A Dynamic Analytics Method Based on Multistage Modeling for a BOF Steelmaking Process

Abstract

This paper proposes a dynamic analytics method based on the least squares support vector machine with a hybrid kernel to address real-time prediction problems in the converter steelmaking process. The hybrid kernel function is used to enhance the performance of the existing kernels. To improve the model’s accuracy, the internal parameters are optimized by a differential evolution algorithm. In light of the complex mechanisms of the converter steelmaking process, a multistage modeling strategy is designed instead of the traditional single-stage modeling method. Owing to the dynamic nature of the practical production process, great effort has been made to construct a dynamic model that uses the prediction error information based on the static model. The validity of the proposed method is verified through experiments on real-world data collected from a basic oxygen furnace steelmaking process. The results indicate that the proposed method can successfully solve dynamic prediction problems and outperforms other state-of-the-art methods in terms of prediction accuracy. Note to Practitioners —With the development of cyber-physical systems, abundant real-time data have been collected from the converter steelmaking process. These data provide an opportunity to solve product quality prediction problems using data-driven models. This paper proposes a dynamic analytics method based on the least squares support vector machine with a hybrid kernel to address this challenging issue. To improve the model’s performance, a differential evolution algorithm is used to optimize its parameters.

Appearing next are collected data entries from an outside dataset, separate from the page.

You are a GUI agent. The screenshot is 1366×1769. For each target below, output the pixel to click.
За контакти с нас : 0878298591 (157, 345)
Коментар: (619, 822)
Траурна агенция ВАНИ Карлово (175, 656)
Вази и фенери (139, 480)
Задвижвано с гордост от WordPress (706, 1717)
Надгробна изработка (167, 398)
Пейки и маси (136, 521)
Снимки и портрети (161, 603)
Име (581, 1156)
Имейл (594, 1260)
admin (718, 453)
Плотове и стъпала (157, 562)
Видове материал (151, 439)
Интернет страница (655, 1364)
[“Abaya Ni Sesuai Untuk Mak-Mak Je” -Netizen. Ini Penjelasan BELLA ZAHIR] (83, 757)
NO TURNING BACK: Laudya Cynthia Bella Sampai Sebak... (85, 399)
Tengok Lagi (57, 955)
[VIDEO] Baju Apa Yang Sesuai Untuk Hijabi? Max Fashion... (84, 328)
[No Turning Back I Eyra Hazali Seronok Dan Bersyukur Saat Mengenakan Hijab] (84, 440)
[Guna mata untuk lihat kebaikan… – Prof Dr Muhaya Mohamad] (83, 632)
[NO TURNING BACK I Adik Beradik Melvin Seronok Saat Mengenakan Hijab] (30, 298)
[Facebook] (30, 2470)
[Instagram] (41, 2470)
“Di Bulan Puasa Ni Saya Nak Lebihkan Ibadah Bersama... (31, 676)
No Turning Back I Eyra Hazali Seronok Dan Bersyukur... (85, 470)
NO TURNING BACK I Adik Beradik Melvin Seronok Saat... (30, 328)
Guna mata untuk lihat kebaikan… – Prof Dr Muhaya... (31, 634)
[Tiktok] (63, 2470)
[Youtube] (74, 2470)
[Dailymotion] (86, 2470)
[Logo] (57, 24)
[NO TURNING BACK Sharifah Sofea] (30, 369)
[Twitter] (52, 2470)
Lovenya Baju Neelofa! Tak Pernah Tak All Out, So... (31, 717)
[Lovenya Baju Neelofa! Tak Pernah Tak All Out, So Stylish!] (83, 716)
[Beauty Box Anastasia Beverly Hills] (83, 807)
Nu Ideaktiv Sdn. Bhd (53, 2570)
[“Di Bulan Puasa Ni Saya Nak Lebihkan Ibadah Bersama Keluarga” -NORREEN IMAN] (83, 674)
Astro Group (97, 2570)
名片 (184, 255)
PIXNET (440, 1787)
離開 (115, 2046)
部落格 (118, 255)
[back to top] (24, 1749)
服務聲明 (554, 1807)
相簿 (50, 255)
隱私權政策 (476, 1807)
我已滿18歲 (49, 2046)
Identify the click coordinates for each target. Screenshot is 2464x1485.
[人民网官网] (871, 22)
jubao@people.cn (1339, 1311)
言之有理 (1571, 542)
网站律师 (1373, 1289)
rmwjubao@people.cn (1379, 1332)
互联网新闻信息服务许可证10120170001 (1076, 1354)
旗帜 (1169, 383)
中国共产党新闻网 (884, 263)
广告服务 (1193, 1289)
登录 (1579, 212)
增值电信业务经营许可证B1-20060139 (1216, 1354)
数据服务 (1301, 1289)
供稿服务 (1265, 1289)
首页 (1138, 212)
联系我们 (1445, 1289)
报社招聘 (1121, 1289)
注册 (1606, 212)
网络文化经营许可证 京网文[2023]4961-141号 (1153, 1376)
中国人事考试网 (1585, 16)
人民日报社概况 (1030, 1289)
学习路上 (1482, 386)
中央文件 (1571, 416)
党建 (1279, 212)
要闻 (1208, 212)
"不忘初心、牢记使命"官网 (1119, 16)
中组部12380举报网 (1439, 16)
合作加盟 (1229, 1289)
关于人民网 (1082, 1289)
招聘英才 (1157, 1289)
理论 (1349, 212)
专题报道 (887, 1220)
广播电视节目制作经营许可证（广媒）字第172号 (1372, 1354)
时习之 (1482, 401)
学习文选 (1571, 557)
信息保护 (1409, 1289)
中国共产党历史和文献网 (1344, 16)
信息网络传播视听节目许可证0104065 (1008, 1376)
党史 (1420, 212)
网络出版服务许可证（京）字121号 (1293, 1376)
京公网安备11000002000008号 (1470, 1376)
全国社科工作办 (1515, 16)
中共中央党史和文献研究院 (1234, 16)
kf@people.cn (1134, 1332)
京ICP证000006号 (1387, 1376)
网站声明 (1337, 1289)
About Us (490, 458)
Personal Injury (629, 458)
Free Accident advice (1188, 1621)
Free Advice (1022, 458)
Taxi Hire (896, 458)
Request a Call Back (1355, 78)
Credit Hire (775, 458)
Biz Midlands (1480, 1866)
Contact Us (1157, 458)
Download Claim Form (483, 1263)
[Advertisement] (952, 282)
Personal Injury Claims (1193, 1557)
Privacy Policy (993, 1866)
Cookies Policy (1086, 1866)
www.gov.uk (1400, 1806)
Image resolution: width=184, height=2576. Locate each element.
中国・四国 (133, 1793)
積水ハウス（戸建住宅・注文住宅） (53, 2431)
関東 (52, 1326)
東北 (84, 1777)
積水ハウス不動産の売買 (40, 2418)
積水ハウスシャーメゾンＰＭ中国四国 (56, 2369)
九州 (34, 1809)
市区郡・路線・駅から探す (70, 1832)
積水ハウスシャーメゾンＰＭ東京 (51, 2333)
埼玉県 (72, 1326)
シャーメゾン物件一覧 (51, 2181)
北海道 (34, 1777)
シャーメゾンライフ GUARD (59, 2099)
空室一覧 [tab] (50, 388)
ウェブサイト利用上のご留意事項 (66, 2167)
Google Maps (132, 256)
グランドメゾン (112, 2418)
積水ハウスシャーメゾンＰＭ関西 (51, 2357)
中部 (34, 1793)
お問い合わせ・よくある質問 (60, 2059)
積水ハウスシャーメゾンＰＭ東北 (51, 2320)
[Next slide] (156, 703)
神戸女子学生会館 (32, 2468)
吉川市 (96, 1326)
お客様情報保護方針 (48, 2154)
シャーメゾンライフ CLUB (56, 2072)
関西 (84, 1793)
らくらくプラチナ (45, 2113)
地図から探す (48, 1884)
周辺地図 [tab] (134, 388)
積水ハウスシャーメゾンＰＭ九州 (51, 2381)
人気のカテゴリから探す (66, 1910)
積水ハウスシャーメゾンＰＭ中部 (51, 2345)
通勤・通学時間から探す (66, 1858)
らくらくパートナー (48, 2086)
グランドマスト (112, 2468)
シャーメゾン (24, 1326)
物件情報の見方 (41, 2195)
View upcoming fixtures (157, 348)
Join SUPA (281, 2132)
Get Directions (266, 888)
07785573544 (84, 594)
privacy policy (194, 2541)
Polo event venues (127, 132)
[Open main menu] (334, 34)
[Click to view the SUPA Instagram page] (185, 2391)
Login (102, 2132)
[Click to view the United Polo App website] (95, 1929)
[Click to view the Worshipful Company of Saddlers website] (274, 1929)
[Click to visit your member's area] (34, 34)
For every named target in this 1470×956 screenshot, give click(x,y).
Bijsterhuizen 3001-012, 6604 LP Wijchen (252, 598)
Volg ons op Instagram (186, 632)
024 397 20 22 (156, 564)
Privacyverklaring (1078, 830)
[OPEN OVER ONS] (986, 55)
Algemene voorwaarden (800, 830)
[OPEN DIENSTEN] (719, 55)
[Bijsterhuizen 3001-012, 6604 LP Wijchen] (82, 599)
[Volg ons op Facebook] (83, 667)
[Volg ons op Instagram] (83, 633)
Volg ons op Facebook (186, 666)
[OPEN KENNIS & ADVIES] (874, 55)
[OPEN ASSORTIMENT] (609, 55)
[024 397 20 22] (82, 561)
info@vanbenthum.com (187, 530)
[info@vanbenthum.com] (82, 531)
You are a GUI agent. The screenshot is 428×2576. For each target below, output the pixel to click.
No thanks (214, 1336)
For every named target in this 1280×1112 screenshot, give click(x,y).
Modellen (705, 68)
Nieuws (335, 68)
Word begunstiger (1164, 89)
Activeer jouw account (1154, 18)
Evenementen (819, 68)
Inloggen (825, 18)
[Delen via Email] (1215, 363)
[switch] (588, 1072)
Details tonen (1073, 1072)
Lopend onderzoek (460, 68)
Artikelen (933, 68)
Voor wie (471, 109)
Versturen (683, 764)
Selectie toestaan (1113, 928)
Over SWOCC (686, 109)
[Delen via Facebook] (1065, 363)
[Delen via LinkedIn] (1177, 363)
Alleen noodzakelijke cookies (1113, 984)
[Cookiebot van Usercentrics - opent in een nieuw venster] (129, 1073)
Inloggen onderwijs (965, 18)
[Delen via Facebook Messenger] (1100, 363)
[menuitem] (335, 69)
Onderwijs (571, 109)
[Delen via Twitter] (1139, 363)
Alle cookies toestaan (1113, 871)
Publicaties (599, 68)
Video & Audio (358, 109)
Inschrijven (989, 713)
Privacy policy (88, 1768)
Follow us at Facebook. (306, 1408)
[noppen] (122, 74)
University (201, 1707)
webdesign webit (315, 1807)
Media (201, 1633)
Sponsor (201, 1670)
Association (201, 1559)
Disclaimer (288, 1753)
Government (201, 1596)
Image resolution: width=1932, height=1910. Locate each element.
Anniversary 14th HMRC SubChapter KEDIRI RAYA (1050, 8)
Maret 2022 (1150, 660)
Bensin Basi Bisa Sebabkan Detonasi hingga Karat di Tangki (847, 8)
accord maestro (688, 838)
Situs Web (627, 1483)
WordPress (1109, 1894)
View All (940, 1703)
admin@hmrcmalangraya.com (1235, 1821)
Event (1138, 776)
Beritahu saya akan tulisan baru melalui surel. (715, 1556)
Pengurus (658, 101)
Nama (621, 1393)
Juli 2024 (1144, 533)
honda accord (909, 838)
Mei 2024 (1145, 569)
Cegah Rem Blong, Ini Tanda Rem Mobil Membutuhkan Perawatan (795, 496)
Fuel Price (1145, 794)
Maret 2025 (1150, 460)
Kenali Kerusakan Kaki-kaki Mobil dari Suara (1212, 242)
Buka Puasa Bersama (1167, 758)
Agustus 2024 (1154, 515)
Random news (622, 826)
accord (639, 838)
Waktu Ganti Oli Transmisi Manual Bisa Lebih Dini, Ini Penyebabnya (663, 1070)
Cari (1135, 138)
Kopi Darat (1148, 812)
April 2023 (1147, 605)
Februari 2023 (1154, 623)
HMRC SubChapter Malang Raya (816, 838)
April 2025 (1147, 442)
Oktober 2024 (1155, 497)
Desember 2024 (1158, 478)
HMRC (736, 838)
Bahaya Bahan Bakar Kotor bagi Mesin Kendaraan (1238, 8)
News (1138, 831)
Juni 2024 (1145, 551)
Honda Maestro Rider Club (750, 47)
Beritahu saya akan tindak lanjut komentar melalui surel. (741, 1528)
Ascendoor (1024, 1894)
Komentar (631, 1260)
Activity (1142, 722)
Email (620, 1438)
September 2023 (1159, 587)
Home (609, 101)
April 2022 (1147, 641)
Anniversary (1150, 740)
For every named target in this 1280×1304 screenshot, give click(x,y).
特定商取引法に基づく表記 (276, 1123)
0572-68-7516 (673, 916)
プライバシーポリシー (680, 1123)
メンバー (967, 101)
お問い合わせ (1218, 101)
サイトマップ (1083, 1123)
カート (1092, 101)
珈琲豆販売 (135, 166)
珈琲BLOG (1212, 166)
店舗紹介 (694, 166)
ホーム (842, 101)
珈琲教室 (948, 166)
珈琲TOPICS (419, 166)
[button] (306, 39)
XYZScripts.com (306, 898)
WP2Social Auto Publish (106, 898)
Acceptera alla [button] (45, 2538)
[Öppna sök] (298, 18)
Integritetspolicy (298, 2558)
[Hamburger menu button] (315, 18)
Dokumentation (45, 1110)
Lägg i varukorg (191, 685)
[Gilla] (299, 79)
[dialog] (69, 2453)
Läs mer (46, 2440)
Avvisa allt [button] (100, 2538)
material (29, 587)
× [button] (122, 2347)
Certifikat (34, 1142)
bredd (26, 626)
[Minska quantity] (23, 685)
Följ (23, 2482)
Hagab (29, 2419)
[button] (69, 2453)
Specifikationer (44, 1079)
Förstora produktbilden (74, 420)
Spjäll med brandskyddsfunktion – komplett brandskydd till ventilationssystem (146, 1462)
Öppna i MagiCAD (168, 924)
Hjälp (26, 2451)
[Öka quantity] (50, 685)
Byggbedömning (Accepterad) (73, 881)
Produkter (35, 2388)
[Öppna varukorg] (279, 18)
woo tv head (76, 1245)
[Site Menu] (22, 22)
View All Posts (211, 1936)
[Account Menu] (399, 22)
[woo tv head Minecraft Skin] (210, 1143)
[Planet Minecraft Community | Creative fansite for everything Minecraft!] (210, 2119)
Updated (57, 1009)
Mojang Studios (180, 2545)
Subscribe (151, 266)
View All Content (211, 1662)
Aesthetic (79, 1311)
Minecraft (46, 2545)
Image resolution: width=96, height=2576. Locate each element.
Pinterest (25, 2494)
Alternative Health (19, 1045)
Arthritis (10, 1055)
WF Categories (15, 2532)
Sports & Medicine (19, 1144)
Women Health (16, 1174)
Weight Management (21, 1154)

Because of the fierce physicochemical reaction in the converter furnace, it is difficult for a single-stage model to achieve accurate predictions. Thus, a multistage modeling strategy is proposed to address this difficulty, and a dynamic model based on feedback error is developed to realize real-time prediction. We verify the effectiveness of the proposed method using real data from a basic oxygen furnace (BOF) steelmaking process. The computational results reveal that the proposed method has a higher prediction accuracy than other methods, making it helpful in guaranteeing the specified product quality and in maintaining stable BOF operation.